Braised Herb Chicken Thighs With Potatoes
Total Time: 45 mins
Preparation Time: 10 mins
Cook Time: 35 mins
Ingredients
- Servings: 4
- 2 tablespoons all-purpose flour
- 2 teaspoons paprika
- 1 teaspoon salt
- 1 teaspoon dried thyme
- 1 teaspoon dried oregano
- 1/2 teaspoon black pepper
- 8 skinless chicken thighs (about 2 pounds)
- 1 teaspoon olive oil
- 1 1/2 cups chopped carrots
- 1 large onion, cut into 8 wedges
- 1 1/2 cups reduced-sodium fat-free chicken broth
- 1/2 cup dry wine
- 1 1/2 lbs small red potatoes, quartered
Recipe
- 1 combine first 6 ingredients in a large zip-top plastic bag.
- 2 add chicken; seal bag, shaking to coat.
- 3 heat oil in a dutch oven over medium heat.
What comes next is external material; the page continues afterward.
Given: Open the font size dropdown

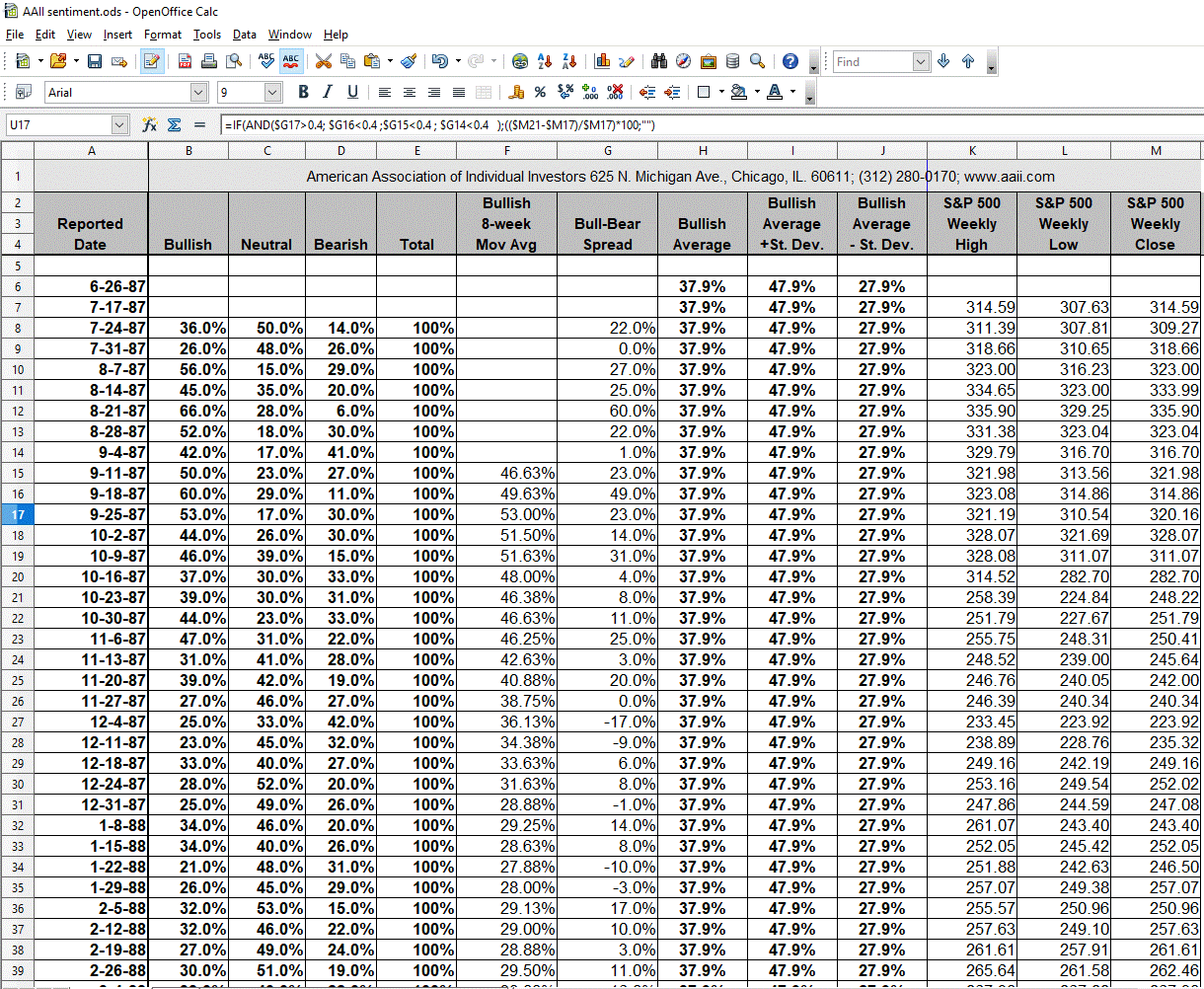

- 4 add chicken and remaining flour mixture to pan; cook 3 minutes on each side or until lightly brown.
- 5 add carrot and onion; cook 3 minutes, stirring frequently.
- 6 add broth, wine, and potatoes; bring to a boil.
- 7 reduce heat, and simmer 35 minutes or until chicken is done and vegetables are tender.